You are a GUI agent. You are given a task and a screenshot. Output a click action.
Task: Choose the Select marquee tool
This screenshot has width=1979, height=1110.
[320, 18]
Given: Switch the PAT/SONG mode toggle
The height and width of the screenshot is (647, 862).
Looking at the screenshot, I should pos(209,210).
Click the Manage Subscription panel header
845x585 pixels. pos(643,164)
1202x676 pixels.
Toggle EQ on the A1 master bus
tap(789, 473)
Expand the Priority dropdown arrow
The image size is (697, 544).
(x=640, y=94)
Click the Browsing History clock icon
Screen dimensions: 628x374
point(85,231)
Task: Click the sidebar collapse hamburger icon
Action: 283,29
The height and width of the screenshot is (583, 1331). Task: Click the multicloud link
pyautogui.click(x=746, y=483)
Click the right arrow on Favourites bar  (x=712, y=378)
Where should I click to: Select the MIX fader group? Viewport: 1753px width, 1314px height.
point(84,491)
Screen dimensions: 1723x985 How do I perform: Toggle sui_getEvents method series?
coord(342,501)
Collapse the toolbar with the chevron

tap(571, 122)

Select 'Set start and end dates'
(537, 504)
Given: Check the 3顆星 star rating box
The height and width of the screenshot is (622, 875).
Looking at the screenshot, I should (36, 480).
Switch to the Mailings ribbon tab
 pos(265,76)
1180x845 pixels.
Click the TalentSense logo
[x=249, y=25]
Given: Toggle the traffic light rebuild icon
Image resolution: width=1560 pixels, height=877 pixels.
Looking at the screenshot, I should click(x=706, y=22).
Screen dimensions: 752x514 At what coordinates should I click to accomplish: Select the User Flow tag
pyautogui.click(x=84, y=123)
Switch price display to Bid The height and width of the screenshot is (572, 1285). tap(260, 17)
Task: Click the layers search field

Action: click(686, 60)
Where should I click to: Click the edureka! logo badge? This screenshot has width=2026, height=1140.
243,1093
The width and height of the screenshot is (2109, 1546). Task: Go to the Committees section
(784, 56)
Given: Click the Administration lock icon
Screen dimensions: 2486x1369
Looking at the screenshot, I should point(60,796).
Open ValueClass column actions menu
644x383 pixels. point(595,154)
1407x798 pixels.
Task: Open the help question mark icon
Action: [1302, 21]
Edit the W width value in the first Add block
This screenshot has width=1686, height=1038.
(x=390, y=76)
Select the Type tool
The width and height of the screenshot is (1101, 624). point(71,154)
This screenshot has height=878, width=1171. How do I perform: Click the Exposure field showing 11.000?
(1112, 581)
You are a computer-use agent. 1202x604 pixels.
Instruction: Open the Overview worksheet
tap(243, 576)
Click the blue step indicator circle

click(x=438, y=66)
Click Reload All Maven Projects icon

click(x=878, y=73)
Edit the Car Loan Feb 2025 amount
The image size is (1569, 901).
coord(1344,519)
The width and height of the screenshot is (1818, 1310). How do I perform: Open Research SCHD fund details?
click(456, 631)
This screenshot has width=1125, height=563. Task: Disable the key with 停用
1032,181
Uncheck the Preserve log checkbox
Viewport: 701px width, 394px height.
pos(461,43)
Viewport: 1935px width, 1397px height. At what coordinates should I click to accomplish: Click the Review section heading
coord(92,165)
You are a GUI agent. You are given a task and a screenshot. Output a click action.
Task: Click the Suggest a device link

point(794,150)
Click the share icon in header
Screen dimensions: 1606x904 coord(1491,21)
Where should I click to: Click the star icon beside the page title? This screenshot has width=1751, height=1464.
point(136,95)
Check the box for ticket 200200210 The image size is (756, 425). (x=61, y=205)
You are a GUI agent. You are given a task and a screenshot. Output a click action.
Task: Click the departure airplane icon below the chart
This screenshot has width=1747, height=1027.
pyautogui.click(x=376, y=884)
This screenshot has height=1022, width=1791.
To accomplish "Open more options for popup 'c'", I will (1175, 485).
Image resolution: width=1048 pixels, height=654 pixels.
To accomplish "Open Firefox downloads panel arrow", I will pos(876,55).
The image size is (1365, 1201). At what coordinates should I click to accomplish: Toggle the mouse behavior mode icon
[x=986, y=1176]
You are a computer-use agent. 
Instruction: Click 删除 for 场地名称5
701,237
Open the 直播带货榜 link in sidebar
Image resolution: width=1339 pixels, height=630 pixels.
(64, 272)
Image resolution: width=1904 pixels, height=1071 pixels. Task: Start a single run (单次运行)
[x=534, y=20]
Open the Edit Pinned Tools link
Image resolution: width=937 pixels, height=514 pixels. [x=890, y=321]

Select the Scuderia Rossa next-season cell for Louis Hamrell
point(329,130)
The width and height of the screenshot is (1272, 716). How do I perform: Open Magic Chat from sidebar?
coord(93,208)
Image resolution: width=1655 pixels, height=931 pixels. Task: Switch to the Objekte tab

──────

* **Try it**: Each line above should be output exactly as written.

* **Output for this task**:
You are a GUI agent. You are given a task and a screenshot. Output a click action.
Task: Choose the Select marquee tool
This screenshot has width=1979, height=1110.
[320, 18]
Given: Switch the PAT/SONG mode toggle
The height and width of the screenshot is (647, 862).
Looking at the screenshot, I should pos(209,210).
Click the Manage Subscription panel header
845x585 pixels. pos(643,164)
1202x676 pixels.
Toggle EQ on the A1 master bus
tap(789, 473)
Expand the Priority dropdown arrow
The image size is (697, 544).
(x=640, y=94)
Click the Browsing History clock icon
Screen dimensions: 628x374
point(85,231)
Task: Click the sidebar collapse hamburger icon
Action: 283,29
The height and width of the screenshot is (583, 1331). Task: Click the multicloud link
pyautogui.click(x=746, y=483)
Click the right arrow on Favourites bar  (x=712, y=378)
Where should I click to: Select the MIX fader group? Viewport: 1753px width, 1314px height.
point(84,491)
Screen dimensions: 1723x985 How do I perform: Toggle sui_getEvents method series?
coord(342,501)
Collapse the toolbar with the chevron

tap(571, 122)

Select 'Set start and end dates'
(537, 504)
Given: Check the 3顆星 star rating box
The height and width of the screenshot is (622, 875).
Looking at the screenshot, I should (36, 480).
Switch to the Mailings ribbon tab
 pos(265,76)
1180x845 pixels.
Click the TalentSense logo
[x=249, y=25]
Given: Toggle the traffic light rebuild icon
Image resolution: width=1560 pixels, height=877 pixels.
Looking at the screenshot, I should click(x=706, y=22).
Screen dimensions: 752x514 At what coordinates should I click to accomplish: Select the User Flow tag
pyautogui.click(x=84, y=123)
Switch price display to Bid The height and width of the screenshot is (572, 1285). tap(260, 17)
Task: Click the layers search field

Action: click(686, 60)
Where should I click to: Click the edureka! logo badge? This screenshot has width=2026, height=1140.
243,1093
The width and height of the screenshot is (2109, 1546). Task: Go to the Committees section
(784, 56)
Given: Click the Administration lock icon
Screen dimensions: 2486x1369
Looking at the screenshot, I should point(60,796).
Open ValueClass column actions menu
644x383 pixels. point(595,154)
1407x798 pixels.
Task: Open the help question mark icon
Action: [1302, 21]
Edit the W width value in the first Add block
This screenshot has width=1686, height=1038.
(x=390, y=76)
Select the Type tool
The width and height of the screenshot is (1101, 624). point(71,154)
This screenshot has height=878, width=1171. How do I perform: Click the Exposure field showing 11.000?
(1112, 581)
You are a computer-use agent. 1202x604 pixels.
Instruction: Open the Overview worksheet
tap(243, 576)
Click the blue step indicator circle

click(x=438, y=66)
Click Reload All Maven Projects icon

click(x=878, y=73)
Edit the Car Loan Feb 2025 amount
The image size is (1569, 901).
coord(1344,519)
The width and height of the screenshot is (1818, 1310). How do I perform: Open Research SCHD fund details?
click(456, 631)
This screenshot has width=1125, height=563. Task: Disable the key with 停用
1032,181
Uncheck the Preserve log checkbox
Viewport: 701px width, 394px height.
pos(461,43)
Viewport: 1935px width, 1397px height. At what coordinates should I click to accomplish: Click the Review section heading
coord(92,165)
You are a GUI agent. You are given a task and a screenshot. Output a click action.
Task: Click the Suggest a device link

point(794,150)
Click the share icon in header
Screen dimensions: 1606x904 coord(1491,21)
Where should I click to: Click the star icon beside the page title? This screenshot has width=1751, height=1464.
point(136,95)
Check the box for ticket 200200210 The image size is (756, 425). (x=61, y=205)
You are a GUI agent. You are given a task and a screenshot. Output a click action.
Task: Click the departure airplane icon below the chart
This screenshot has width=1747, height=1027.
pyautogui.click(x=376, y=884)
This screenshot has height=1022, width=1791.
To accomplish "Open more options for popup 'c'", I will (1175, 485).
Image resolution: width=1048 pixels, height=654 pixels.
To accomplish "Open Firefox downloads panel arrow", I will pos(876,55).
The image size is (1365, 1201). At what coordinates should I click to accomplish: Toggle the mouse behavior mode icon
[x=986, y=1176]
You are a computer-use agent. 
Instruction: Click 删除 for 场地名称5
701,237
Open the 直播带货榜 link in sidebar
Image resolution: width=1339 pixels, height=630 pixels.
(64, 272)
Image resolution: width=1904 pixels, height=1071 pixels. Task: Start a single run (单次运行)
[x=534, y=20]
Open the Edit Pinned Tools link
Image resolution: width=937 pixels, height=514 pixels. [x=890, y=321]

Select the Scuderia Rossa next-season cell for Louis Hamrell
point(329,130)
The width and height of the screenshot is (1272, 716). How do I perform: Open Magic Chat from sidebar?
coord(93,208)
Image resolution: width=1655 pixels, height=931 pixels. Task: Switch to the Objekte tab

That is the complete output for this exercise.